Oil Traders Say $100 Coming as OPEC Strains to Fill Iran Gap
This article by Javier Blas, Heesu Lee, Alfred Cang and Dan Murtaugh for Bloomberg may be of interest to subscribers. Here is a section:
Major oil trading houses are predicting the return of $100 crude for the first time since 2014 as OPEC and its allies struggle to compensate for U.S. sanctions on Iran’s exports.
With Brent crude already jumping to an almost four-year high on Monday, that’s exactly the kind of price surge President Donald Trump has been seeking to prevent by pressuring the Organization of Petroleum Exporting Countries to raise production. Yet the cartel and its allies gave mixed signals at a meeting in Algiers on Sunday, ultimately showing little sign they would heed U.S. demands to rapidly push down crude prices.
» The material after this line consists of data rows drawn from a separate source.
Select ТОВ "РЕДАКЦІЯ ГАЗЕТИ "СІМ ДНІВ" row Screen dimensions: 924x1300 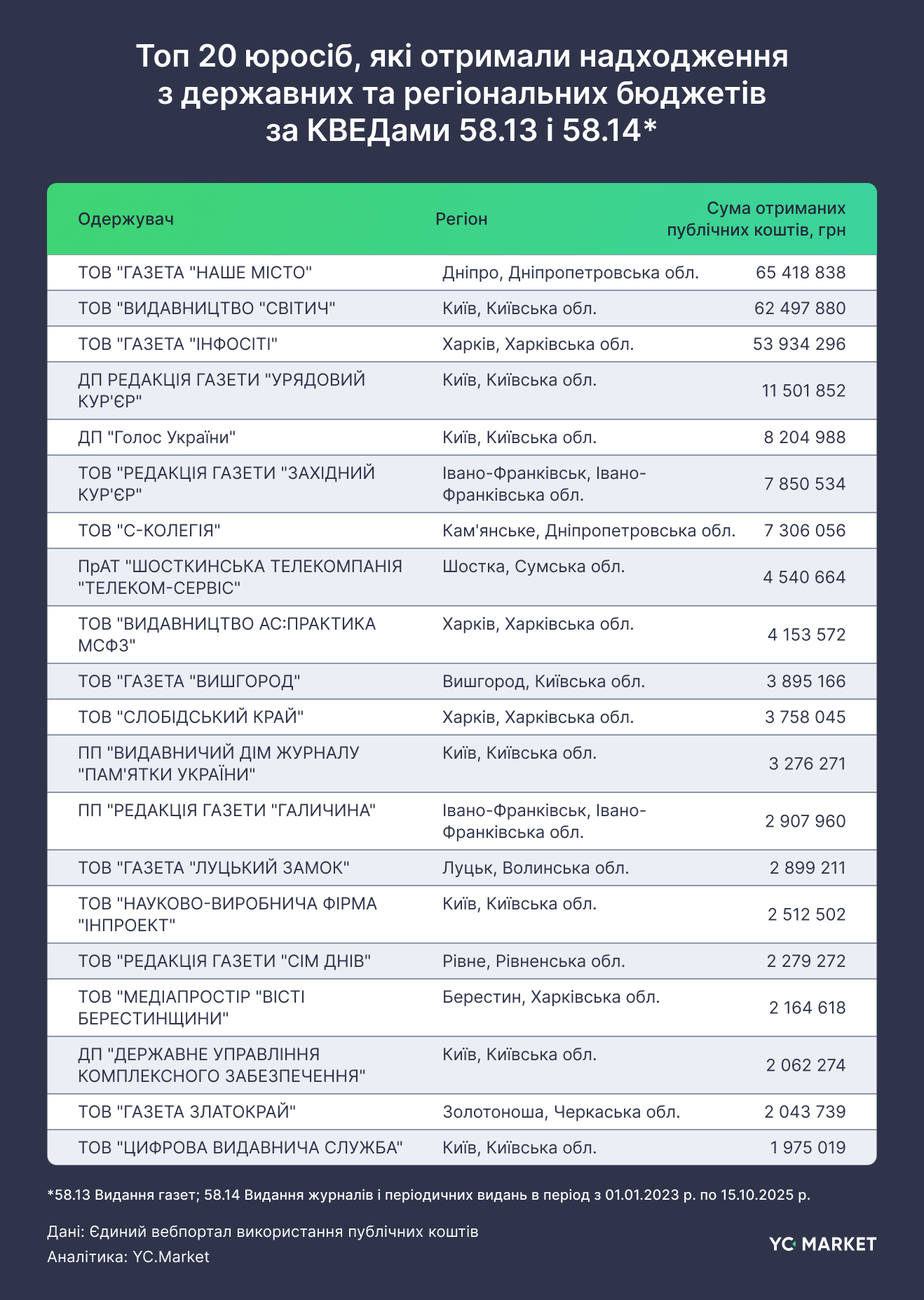coord(224,961)
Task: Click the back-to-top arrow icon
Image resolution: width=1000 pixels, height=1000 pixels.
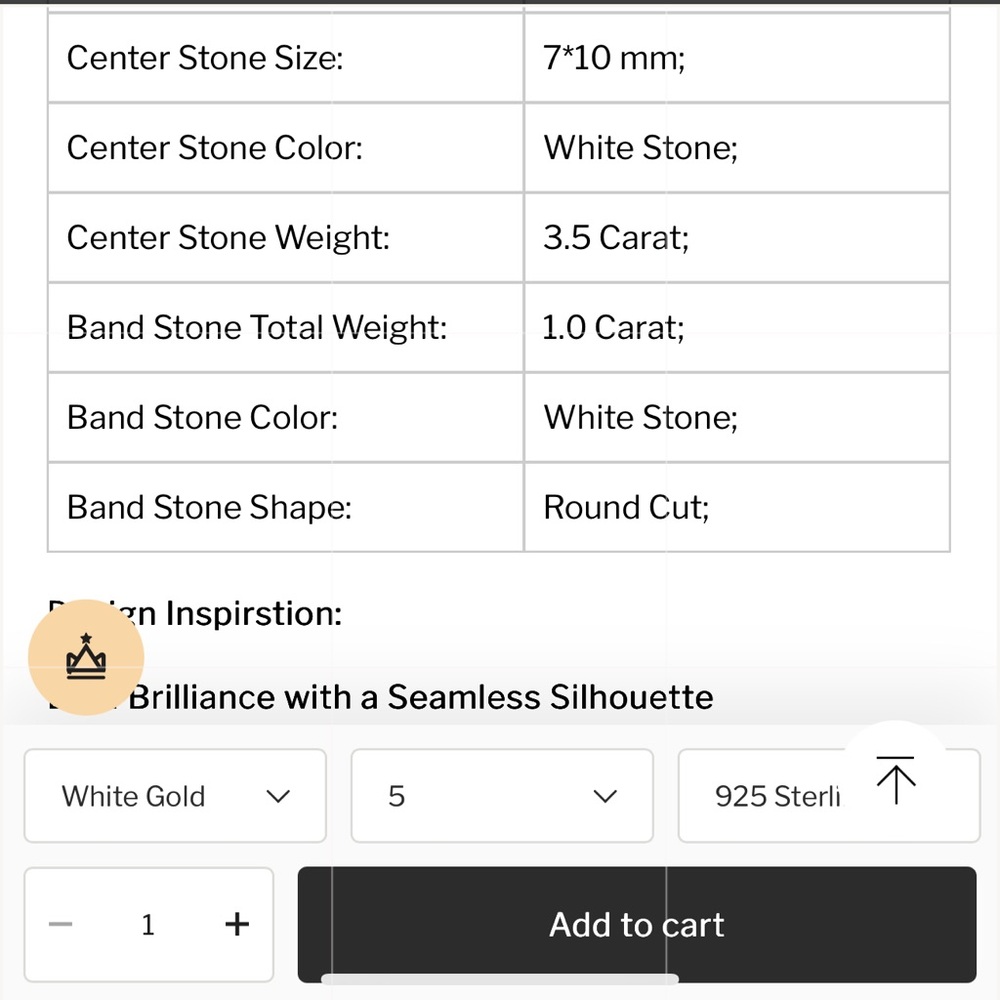Action: click(895, 779)
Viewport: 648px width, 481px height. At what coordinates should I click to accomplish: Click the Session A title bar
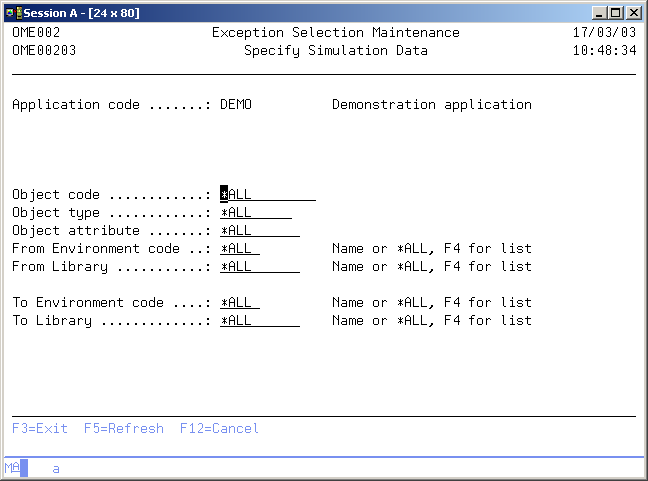[300, 12]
OPEC’s reticence, combined with signs of accelerating supply losses from Iran, created a bullish mood the annual gathering of the Asian oil industry, traders, refiners and bankers in Singapore on Monday.
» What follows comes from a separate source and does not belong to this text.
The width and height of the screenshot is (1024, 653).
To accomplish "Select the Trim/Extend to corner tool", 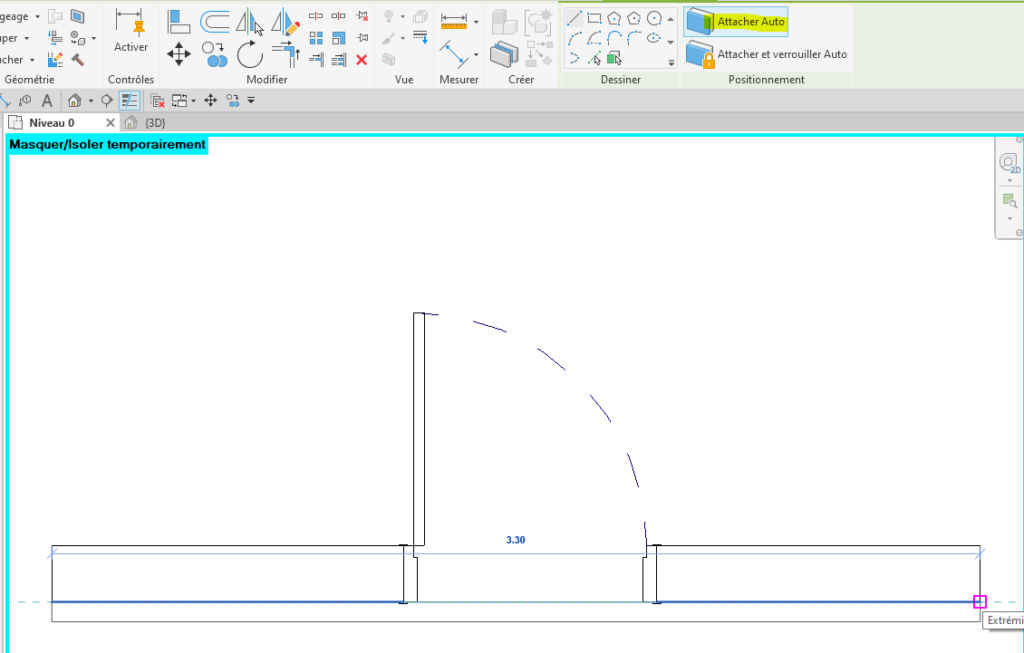I will tap(287, 53).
“The market does not have the supply response for a potential disappearance of 2 million barrels a day in the fourth quarter,” Mercuria Energy Group Ltd. co-founder Daniel Jaeggi said in a speech at the S&P Global Platts Asia Pacific Petroleum Conference, knows as APPEC. “In my view, that makes it conceivable to see a price spike north of $100 a barrel.”
Saudi Arabian official stated only last week that they are comfortable with the idea of oil trading above $80 so it is not so surprising that OPEC is not racing to increase supply not least since its members all rely on high oil prices to balance their budgets.
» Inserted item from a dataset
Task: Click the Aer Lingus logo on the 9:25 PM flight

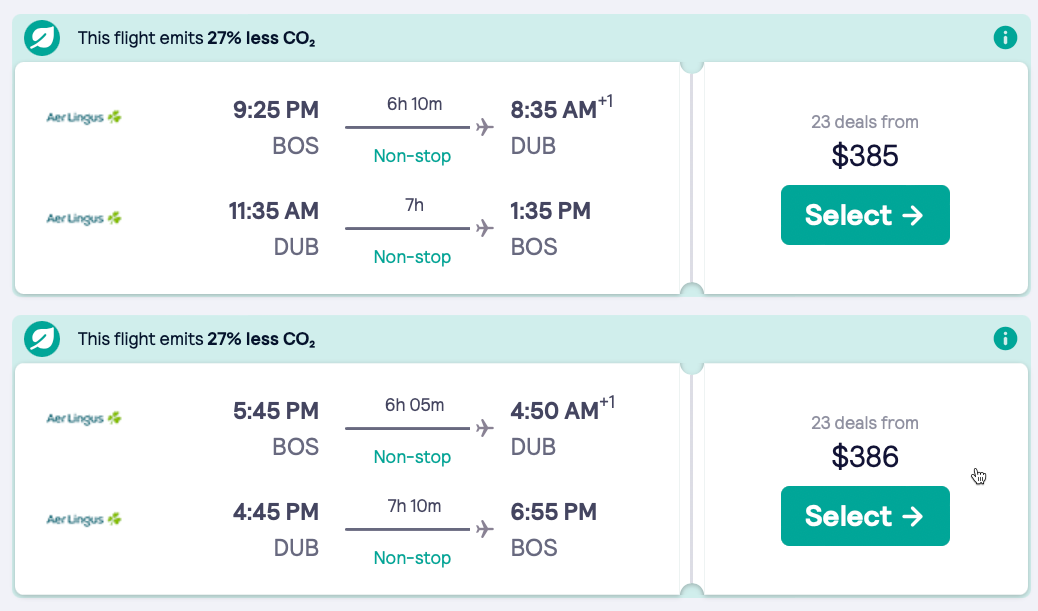Action: pos(83,116)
Brent crude broke successfully above $80 today and if the rallies over the last year are any guide then we can expect a rally of approximately $10 before the next somewhat larger pause. A clear downward dynamic would be required to check potential for additional upside.
The S&P500 Energy Index is rallying back towards the upper side of a two-year range.
The FTSE-350 Oil & Gas Producers Index, led by Royal Dutch Shell, bounced last week from the region of the trend mean and the upper side of the congestion area that prevailed between 2010 and 2014.